Mindset Change

Shift from code mindset to data mindset.
Just like TDD, do eval-driven development.
Look at data daily and refine the system to improve coverage gradually.
It’s a game of experimentation & iterations. It's not a one time build.

Flow

Dev mode is RAG + Prompt + GenAI Model

Production mode adds guardrails, GenAI API Gateway

Process

Build an eval dataset → expected inputs & ideal outputs sourced from your actual documents (a.k.a.
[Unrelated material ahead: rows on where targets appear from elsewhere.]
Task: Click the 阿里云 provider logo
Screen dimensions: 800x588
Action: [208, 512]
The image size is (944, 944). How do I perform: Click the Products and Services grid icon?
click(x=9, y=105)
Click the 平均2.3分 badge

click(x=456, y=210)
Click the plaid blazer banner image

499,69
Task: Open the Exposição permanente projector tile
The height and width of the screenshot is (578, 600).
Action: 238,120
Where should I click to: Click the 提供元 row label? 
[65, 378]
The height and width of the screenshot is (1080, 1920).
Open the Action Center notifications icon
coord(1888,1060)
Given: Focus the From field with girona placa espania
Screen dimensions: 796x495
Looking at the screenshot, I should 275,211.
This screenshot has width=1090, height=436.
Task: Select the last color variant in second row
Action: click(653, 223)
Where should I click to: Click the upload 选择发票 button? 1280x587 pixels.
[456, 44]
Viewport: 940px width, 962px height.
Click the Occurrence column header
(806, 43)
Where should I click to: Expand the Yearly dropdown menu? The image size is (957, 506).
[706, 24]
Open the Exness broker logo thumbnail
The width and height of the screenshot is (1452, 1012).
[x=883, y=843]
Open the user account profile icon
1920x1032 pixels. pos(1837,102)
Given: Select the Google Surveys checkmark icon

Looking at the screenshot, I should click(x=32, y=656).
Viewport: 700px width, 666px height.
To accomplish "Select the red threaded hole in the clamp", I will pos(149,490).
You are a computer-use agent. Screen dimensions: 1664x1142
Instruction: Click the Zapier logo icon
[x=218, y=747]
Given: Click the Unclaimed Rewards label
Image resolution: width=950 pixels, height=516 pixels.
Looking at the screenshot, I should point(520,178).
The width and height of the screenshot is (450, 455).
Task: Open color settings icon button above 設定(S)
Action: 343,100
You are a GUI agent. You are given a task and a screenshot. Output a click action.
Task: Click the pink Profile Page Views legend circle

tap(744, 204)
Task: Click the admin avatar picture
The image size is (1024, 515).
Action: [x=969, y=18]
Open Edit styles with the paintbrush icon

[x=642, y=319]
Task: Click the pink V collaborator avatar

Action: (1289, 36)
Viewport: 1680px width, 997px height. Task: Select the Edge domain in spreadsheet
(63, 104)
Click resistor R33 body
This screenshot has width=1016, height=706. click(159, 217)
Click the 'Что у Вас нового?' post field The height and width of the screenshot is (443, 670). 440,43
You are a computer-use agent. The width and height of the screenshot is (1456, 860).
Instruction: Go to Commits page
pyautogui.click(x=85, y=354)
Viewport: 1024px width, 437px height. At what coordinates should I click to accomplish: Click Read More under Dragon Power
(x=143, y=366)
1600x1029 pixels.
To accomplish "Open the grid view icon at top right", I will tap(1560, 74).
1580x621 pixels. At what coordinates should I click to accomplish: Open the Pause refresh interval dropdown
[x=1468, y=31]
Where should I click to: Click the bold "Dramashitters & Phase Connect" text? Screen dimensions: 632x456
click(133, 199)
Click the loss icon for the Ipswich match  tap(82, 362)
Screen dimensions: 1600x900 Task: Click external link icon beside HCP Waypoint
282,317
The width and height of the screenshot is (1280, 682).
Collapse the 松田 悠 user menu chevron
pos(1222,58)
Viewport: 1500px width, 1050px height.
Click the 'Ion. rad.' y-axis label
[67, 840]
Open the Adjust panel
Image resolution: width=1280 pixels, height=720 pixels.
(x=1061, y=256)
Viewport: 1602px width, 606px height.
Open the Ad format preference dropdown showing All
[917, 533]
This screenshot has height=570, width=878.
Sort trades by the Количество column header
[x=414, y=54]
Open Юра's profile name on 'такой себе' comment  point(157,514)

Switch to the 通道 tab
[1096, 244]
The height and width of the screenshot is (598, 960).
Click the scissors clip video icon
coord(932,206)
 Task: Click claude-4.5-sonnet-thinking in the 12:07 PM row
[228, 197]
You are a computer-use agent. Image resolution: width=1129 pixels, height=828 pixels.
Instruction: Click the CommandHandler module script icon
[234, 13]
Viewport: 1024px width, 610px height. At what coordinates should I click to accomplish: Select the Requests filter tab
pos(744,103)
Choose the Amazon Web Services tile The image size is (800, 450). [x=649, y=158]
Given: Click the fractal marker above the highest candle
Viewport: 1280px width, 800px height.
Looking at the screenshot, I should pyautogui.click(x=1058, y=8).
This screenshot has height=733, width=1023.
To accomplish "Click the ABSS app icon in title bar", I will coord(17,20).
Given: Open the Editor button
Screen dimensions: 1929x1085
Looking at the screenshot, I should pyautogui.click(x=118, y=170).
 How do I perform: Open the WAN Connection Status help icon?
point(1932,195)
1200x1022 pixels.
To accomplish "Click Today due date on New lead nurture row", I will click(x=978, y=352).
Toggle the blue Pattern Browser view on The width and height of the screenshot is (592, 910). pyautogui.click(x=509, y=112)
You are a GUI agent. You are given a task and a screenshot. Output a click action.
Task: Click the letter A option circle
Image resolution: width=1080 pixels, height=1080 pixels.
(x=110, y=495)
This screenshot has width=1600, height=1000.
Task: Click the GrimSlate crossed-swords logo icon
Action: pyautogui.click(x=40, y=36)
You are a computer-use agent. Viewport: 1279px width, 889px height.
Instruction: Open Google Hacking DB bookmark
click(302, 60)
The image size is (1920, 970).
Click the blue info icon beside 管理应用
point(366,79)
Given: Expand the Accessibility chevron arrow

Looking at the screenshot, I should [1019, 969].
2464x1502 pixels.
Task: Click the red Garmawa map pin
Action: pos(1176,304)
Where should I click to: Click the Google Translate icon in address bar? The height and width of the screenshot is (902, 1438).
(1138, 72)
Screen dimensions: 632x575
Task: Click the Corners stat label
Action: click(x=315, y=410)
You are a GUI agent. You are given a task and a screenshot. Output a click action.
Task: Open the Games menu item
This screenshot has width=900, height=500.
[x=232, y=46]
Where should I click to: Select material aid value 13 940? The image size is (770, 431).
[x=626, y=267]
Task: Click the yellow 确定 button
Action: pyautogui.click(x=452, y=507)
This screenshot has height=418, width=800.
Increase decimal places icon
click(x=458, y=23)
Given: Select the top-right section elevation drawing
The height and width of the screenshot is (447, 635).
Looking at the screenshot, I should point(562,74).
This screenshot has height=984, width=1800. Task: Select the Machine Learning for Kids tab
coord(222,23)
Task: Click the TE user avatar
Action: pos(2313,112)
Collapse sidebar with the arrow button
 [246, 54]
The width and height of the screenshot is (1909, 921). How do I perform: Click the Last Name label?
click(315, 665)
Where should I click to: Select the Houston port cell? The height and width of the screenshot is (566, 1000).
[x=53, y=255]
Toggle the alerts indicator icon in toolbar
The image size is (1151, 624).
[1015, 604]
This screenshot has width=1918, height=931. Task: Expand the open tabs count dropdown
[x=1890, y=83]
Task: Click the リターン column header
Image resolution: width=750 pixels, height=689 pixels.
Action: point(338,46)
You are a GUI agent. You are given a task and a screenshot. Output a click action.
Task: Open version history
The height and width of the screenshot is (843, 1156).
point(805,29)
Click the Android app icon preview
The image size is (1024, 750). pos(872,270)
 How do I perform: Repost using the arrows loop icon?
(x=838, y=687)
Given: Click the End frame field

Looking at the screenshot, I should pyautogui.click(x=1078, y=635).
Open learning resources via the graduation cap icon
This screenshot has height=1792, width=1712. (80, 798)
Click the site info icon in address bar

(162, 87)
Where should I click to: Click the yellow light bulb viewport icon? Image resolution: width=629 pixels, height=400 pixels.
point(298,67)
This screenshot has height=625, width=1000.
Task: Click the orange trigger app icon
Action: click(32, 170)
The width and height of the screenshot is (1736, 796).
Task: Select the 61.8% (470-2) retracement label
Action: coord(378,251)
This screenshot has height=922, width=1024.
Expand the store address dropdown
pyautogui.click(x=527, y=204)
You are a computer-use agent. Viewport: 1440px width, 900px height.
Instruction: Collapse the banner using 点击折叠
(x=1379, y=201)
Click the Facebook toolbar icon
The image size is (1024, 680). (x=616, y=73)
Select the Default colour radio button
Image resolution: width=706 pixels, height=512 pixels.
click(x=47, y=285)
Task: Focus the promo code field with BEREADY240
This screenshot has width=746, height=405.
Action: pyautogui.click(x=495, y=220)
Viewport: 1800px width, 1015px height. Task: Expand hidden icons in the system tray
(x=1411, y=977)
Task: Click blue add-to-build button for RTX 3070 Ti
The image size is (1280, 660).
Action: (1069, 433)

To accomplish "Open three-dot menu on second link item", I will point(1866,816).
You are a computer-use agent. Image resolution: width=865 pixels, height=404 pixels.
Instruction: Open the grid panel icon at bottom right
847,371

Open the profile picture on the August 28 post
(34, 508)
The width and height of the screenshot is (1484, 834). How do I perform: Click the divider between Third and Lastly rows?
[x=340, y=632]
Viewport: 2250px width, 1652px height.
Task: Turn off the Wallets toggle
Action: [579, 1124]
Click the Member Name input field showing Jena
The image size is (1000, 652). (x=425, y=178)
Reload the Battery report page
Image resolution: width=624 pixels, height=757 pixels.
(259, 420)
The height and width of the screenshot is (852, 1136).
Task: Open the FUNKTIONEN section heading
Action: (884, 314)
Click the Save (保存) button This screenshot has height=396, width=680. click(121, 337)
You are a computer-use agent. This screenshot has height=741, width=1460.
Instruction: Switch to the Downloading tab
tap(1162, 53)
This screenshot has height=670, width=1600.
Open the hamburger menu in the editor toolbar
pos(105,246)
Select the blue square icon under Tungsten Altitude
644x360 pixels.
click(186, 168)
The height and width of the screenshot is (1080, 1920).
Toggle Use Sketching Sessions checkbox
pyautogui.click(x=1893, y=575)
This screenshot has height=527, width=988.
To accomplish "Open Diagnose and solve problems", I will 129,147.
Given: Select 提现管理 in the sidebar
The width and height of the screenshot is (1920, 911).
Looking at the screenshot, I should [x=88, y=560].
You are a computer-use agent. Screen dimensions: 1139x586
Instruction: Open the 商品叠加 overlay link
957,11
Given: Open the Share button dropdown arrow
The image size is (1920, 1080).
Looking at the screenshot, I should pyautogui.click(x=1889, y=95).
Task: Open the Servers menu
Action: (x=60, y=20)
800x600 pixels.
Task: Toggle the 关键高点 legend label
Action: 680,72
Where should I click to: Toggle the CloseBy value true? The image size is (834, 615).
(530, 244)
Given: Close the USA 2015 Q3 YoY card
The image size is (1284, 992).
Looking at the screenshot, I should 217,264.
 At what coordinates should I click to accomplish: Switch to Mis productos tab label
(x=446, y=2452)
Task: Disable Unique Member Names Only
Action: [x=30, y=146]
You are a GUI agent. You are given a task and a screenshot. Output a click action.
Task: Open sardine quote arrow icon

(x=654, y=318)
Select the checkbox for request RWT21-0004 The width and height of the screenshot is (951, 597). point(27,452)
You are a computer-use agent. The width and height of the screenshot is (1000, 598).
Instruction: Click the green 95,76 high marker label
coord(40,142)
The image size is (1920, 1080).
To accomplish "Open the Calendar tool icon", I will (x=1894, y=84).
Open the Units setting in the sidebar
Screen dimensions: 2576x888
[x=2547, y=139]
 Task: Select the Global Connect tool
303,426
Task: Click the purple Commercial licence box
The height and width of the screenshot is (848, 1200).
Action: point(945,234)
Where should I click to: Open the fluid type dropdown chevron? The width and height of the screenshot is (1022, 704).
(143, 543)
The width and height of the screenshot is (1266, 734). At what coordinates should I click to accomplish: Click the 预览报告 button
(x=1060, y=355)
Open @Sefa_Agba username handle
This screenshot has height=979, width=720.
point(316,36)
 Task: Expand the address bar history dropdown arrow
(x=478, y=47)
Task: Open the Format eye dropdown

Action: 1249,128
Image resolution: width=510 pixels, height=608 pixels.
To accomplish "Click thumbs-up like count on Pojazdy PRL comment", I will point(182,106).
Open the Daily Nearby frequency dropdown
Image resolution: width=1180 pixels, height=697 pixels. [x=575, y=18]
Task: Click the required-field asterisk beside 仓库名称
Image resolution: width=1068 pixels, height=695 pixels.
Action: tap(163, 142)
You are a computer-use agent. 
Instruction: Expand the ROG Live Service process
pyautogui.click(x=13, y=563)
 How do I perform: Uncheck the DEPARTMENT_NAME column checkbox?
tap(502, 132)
Do it manually first)
Build RAG (retrieval-augmented generation) to generate context
Evaluate models for your use case
Run different combinations of the system (RAG + model + prompt engineering) and rank them by comparing the results with the eval dataset
Deploy the best combination to production with guardrails
Analyze the logs to find patterns to (1) improve the eval dataset, (2) quality of context or (3) quality of model (e.g. fine-tuning)
Go to Step 5 and iterate

Quality of context (RAG) is as important as the quality of the model.

Q&A

What is evals?

Evals is analogous to test-driven development in software engineering

Why are evals important?

Because there is no other way to systematically score the accuracy of the system for your use case.
Unlike deterministic sofware engineering, trying a few random prompts is not going to ensure that the system works well across various inputs in production.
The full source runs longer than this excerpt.